TASK REQUIREMENTS >> Reproduce the material below word for word, from the line containing "Click the end minute field showing 59" through the line containing "green checkmark in", including both of those lines.
>> Begin DATASET RECORDS
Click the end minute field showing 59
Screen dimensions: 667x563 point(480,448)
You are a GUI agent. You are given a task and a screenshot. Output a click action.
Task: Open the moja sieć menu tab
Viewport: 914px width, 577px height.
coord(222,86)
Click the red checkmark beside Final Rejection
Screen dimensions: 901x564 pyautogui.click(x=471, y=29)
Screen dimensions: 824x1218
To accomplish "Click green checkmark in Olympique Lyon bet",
>> End DATASET RECORDS
>> Begin DATASET RECORDS
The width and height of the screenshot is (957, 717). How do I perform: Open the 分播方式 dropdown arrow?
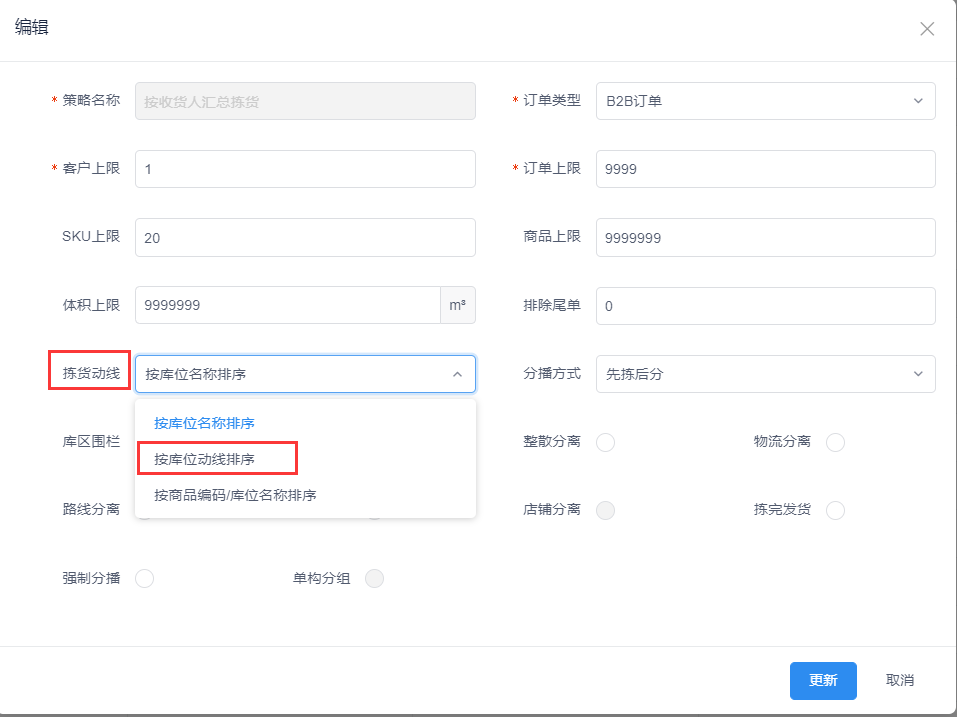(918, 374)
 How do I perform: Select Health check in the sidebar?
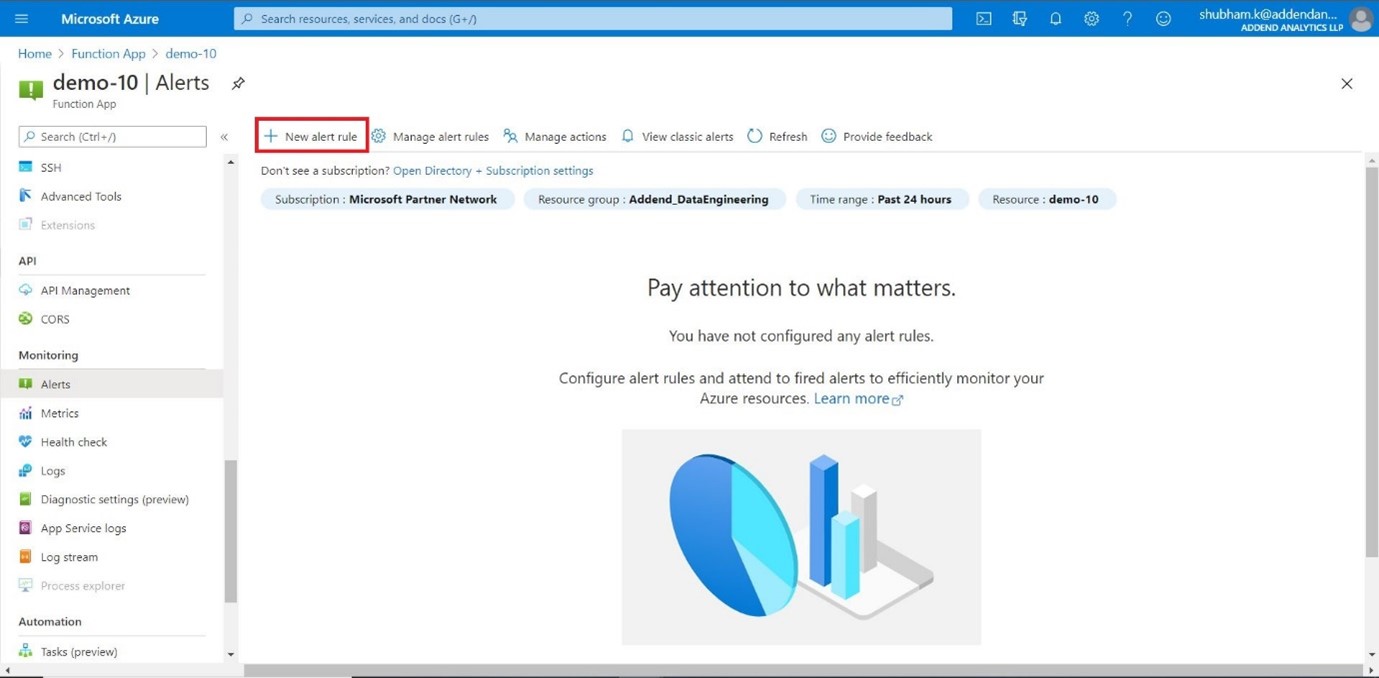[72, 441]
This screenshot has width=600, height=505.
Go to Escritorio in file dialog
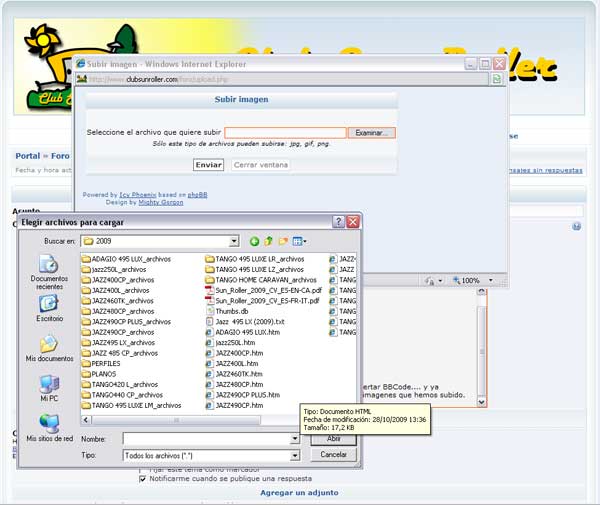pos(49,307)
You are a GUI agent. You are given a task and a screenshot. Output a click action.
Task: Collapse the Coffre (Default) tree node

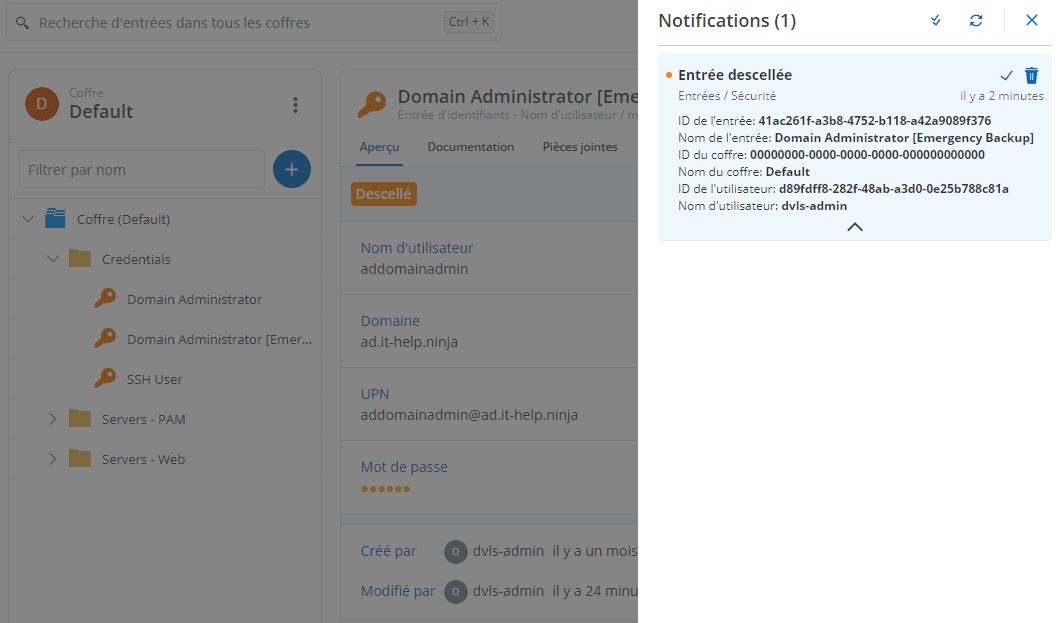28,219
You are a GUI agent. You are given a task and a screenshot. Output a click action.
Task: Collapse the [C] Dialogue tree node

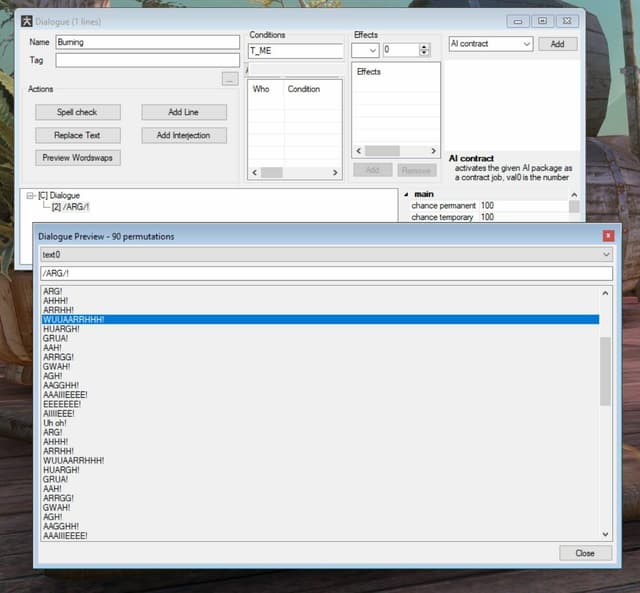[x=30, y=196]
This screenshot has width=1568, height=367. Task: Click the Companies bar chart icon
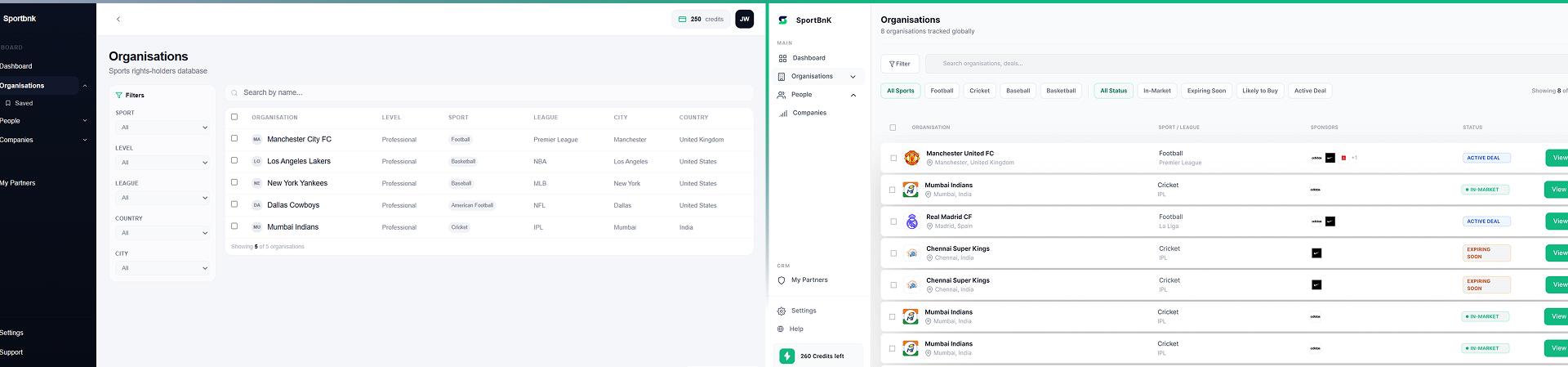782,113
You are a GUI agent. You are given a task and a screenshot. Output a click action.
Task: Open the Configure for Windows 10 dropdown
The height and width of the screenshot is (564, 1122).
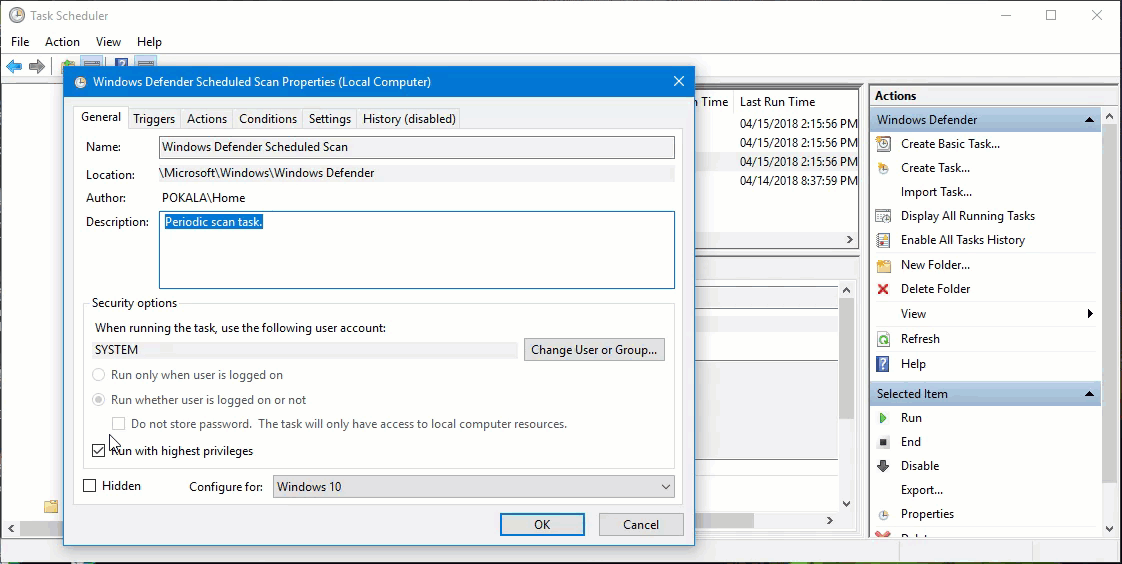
>> End DATASET RECORDS
ANSWER FOR THIS EXERCISE >>
Click the end minute field showing 59
Screen dimensions: 667x563 point(480,448)
You are a GUI agent. You are given a task and a screenshot. Output a click action.
Task: Open the moja sieć menu tab
Viewport: 914px width, 577px height.
coord(222,86)
Click the red checkmark beside Final Rejection
Screen dimensions: 901x564 pyautogui.click(x=471, y=29)
Screen dimensions: 824x1218
To accomplish "Click green checkmark in Olympique Lyon bet",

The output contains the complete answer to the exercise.